Stored records:
= Beginning of Section =
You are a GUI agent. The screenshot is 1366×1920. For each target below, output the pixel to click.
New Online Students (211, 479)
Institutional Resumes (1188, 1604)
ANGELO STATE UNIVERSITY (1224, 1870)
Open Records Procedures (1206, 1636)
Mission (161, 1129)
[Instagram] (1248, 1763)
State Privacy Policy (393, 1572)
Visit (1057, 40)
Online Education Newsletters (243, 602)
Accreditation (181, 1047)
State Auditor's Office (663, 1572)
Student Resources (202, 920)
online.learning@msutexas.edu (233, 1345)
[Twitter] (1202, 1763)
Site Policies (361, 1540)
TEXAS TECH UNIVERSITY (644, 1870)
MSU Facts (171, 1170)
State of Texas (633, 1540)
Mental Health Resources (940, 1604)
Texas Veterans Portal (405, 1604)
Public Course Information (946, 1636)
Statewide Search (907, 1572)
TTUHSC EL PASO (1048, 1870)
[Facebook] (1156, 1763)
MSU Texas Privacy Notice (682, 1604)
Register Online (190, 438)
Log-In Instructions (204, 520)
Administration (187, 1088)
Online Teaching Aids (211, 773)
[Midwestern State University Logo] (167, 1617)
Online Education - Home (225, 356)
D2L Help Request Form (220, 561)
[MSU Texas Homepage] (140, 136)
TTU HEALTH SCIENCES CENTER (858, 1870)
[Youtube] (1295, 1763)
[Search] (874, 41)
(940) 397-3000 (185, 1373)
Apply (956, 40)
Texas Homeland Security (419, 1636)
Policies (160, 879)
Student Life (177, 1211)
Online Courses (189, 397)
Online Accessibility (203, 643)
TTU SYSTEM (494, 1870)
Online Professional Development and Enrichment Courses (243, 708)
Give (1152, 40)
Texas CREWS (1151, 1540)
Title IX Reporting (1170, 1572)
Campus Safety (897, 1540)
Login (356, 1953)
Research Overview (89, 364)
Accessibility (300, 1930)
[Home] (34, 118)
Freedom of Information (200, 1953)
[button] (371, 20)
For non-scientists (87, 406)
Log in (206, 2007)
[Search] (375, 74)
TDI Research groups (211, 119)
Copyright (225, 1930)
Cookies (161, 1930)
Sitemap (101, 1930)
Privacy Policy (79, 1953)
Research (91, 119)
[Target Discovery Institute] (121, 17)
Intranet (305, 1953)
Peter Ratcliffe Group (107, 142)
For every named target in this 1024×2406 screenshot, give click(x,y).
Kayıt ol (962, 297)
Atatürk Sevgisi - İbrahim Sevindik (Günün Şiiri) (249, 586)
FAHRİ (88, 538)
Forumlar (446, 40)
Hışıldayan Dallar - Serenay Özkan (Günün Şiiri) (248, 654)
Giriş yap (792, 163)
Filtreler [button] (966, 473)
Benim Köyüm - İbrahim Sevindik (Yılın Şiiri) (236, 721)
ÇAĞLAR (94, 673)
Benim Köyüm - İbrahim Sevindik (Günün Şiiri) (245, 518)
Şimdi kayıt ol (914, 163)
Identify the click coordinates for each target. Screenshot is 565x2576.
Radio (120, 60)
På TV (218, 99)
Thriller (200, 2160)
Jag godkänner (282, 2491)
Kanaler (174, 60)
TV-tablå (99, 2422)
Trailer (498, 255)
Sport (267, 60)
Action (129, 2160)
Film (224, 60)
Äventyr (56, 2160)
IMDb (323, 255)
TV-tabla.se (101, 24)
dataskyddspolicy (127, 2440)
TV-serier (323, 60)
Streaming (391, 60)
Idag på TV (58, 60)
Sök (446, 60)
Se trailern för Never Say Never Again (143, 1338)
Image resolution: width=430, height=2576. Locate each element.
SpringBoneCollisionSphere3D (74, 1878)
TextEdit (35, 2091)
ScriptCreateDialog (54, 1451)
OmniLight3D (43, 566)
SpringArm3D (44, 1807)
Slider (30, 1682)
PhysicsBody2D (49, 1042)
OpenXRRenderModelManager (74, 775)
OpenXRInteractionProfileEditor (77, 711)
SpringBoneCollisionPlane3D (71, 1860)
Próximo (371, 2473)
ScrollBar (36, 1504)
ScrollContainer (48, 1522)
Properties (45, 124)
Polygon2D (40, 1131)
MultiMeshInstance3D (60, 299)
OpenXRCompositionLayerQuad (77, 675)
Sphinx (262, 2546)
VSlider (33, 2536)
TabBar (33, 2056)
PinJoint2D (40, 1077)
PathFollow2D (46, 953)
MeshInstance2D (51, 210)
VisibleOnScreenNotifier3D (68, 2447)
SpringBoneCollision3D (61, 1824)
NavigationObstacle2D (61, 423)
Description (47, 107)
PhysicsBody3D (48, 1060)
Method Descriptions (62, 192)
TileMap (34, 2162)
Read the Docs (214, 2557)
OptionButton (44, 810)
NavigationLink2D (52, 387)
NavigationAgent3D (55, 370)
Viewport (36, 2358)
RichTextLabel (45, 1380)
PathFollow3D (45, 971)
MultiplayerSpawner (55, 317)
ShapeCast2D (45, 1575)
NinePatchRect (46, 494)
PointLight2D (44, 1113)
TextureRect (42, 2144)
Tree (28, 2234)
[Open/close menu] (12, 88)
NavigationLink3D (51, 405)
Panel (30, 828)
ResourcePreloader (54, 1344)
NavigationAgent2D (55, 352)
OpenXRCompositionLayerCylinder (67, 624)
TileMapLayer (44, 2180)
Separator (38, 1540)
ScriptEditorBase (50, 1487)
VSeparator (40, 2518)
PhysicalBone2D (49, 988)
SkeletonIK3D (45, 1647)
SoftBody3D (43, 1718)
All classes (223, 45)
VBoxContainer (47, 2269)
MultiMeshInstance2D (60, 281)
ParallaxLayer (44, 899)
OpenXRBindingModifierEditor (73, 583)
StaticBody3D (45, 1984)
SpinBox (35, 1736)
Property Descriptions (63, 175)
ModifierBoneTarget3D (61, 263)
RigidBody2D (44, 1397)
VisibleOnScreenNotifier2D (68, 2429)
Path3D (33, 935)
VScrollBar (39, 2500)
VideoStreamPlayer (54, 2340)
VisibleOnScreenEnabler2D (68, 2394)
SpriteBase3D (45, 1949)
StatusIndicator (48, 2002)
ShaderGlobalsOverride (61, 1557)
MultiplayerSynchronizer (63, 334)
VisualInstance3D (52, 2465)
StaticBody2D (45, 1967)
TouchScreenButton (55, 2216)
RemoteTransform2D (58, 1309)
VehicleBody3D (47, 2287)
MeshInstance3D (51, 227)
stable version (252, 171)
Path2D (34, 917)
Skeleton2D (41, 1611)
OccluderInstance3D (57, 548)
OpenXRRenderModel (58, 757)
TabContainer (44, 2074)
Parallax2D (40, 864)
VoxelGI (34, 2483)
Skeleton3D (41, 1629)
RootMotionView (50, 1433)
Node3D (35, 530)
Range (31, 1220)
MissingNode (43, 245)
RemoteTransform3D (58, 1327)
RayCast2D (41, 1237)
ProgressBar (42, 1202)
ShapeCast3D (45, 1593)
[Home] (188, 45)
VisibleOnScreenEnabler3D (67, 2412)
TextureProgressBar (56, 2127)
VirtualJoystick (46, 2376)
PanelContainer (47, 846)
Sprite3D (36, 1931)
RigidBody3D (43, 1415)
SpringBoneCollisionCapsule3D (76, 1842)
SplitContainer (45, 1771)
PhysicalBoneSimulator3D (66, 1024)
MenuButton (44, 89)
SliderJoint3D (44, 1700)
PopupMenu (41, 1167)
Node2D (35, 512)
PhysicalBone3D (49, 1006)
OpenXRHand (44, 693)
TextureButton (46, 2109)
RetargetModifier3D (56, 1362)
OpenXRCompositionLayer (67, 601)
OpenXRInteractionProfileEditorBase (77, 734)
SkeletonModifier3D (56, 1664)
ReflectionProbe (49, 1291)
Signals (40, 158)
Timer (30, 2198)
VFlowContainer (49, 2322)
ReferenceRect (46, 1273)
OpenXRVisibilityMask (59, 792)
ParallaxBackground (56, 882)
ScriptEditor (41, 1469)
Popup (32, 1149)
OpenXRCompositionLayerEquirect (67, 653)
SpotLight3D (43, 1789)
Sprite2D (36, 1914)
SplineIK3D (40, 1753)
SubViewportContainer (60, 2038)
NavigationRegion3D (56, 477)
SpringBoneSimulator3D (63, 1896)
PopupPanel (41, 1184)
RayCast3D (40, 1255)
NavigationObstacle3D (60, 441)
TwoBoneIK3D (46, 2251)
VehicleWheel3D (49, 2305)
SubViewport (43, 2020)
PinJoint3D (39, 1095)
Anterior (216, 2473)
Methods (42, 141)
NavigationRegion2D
= End of Section =
## Required action
Look above for the line holding "Student Resources (202, 920)", then set down exactly that line and every line after it up to and including the line holding "[Search] (375, 74)", with nothing else.

## Response for this exercise
Student Resources (202, 920)
online.learning@msutexas.edu (233, 1345)
[Twitter] (1202, 1763)
Site Policies (361, 1540)
TEXAS TECH UNIVERSITY (644, 1870)
MSU Facts (171, 1170)
State of Texas (633, 1540)
Mental Health Resources (940, 1604)
Texas Veterans Portal (405, 1604)
Public Course Information (946, 1636)
Statewide Search (907, 1572)
TTUHSC EL PASO (1048, 1870)
[Facebook] (1156, 1763)
MSU Texas Privacy Notice (682, 1604)
Register Online (190, 438)
Log-In Instructions (204, 520)
Administration (187, 1088)
Online Teaching Aids (211, 773)
[Midwestern State University Logo] (167, 1617)
Online Education - Home (225, 356)
D2L Help Request Form (220, 561)
[MSU Texas Homepage] (140, 136)
TTU HEALTH SCIENCES CENTER (858, 1870)
[Youtube] (1295, 1763)
[Search] (874, 41)
(940) 397-3000 (185, 1373)
Apply (956, 40)
Texas Homeland Security (419, 1636)
Policies (160, 879)
Student Life (177, 1211)
Online Courses (189, 397)
Online Accessibility (203, 643)
TTU SYSTEM (494, 1870)
Online Professional Development and Enrichment Courses (243, 708)
Give (1152, 40)
Texas CREWS (1151, 1540)
Title IX Reporting (1170, 1572)
Campus Safety (897, 1540)
Login (356, 1953)
Research Overview (89, 364)
Accessibility (300, 1930)
[Home] (34, 118)
Freedom of Information (200, 1953)
[button] (371, 20)
For non-scientists (87, 406)
Log in (206, 2007)
[Search] (375, 74)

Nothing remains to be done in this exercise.